Marion Buller, chief commissioner of the National Inquiry in Missing and Murdered Indigenous Women, and commissioner Brian Eyolfson at a press conference held in Ottawa Nov. 1 to announce the release of the commissioner’s interim report, broadcast live on its Facebook page.
The National Inquiry into Missing and Murdered Women and Girls released its interim report in Ottawa Nov. 1, which, among other recommendations, called on the Trudeau government to help create a national police task force to reopen or review cases.
Rather than make proposals based on the testimony it has gathered so far, the commission used the report to ask the federal government for more time and more collaboration to support its two-year mandate.

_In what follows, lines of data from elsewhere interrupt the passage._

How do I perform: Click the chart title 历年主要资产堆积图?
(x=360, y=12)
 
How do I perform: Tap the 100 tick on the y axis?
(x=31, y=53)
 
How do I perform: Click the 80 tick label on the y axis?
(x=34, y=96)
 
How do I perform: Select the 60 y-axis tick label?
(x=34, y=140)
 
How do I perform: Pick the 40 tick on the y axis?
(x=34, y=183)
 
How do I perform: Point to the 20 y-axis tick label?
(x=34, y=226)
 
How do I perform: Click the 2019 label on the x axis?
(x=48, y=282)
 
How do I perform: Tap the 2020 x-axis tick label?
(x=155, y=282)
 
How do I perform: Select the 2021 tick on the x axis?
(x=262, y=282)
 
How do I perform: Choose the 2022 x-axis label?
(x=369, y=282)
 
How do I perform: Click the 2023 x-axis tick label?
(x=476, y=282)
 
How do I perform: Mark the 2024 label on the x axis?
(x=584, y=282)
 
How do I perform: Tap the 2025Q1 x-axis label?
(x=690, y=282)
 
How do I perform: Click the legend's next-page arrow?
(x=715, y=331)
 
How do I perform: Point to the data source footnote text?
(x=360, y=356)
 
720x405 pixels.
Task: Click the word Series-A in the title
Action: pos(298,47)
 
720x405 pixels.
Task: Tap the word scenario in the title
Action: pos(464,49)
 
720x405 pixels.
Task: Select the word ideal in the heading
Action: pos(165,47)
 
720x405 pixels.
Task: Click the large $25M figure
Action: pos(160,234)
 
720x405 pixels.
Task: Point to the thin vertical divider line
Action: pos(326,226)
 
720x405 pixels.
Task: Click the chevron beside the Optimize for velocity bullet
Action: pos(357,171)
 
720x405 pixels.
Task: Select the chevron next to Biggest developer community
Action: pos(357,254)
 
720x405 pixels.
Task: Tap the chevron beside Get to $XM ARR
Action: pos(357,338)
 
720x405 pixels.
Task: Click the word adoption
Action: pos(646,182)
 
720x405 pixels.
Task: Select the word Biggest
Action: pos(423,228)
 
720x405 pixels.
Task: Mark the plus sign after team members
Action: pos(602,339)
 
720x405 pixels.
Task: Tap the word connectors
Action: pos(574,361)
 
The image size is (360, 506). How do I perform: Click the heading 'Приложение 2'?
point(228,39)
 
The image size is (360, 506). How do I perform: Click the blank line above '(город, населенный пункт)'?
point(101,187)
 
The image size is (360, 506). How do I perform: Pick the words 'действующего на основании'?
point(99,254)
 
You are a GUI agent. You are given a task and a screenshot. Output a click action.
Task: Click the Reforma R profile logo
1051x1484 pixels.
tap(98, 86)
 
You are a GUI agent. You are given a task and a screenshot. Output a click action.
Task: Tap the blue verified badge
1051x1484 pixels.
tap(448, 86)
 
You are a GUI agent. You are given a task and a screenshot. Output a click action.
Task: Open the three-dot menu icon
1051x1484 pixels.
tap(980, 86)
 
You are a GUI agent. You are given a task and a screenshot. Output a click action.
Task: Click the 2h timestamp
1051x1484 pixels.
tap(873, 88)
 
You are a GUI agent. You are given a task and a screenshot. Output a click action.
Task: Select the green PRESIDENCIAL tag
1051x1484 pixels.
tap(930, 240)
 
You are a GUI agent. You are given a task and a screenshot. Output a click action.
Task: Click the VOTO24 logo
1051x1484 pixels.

“With [this] interim report, we are able to reflect on what we have learned after months of research and the living experience of establishing an inquiry of this magnitude,” said Marion Buller, the inquiry’s chief commissioner.
“Our women, girls and two-spirited people and their families continue to suffer from violence today and we know that they are re-traumatized as they tell their stories to us. That is why this interim report calls for the immediate increased support both financially and for counselling services for families and survivors.”
Now a year into its two-year mandate, the commission is examining and reporting on the systemic causes of all forms of violence against Indigenous women and girls in Canada by looking at patterns and underlying factors.
As it stands, the inquiry doesn’t have the mandate to investigate or re-open cases; it could only refer newly gathered evidence back to police forces.
So the commissioners want Ottawa to collaborate with the provinces and territories to create a national police task force, to which the inquiry could refer files when new information is revealed over the course of its work.
The task force would have the ability to review cold cases, if the federal government agrees to it, Buller said.
Buller told a Nov. 1 news conference that many survivors and their families are desperate to understand what happened to their loved ones and why investigations couldn’t provide those answers.
“It’s vital for their healing that they do find out,” she said Nov. 1.
The 118-page report, titled Our Women and Girls are Sacred, also called for:
• a commemoration fund in collaboration with families, survivors and Indigenous organizations to support events and initiatives to honour missing and murdered Indigenous women and girls and LGBTQ2S people
• additional funding to Health Canada’s Resolution Health Support Program to expand its services to meet the increased demand that flows from the inquiry’s work
• contact information from the federal government for participants from the pre-inquiry process, or to have the federal government reach out to those participants to encourage them to take part in the inquiry
• alternatives for some government administrative and procedural rules that commissioners say have slowed the inquiry’s work to date
Commissioners have alluded to, but have not officially asked for, an extension to their two-year mandate, which would end in late 2018.
The national inquiry said to date that more than 900 survivors have stepped forward to share their stories. Commissioners have only just began hosting community hearings this fall, though they’ve gathered 269 testimonies over three hearings.
The inquiry is scheduled to hold six more hearings before the end of the year, including one in Rankin Inlet on Dec. 11.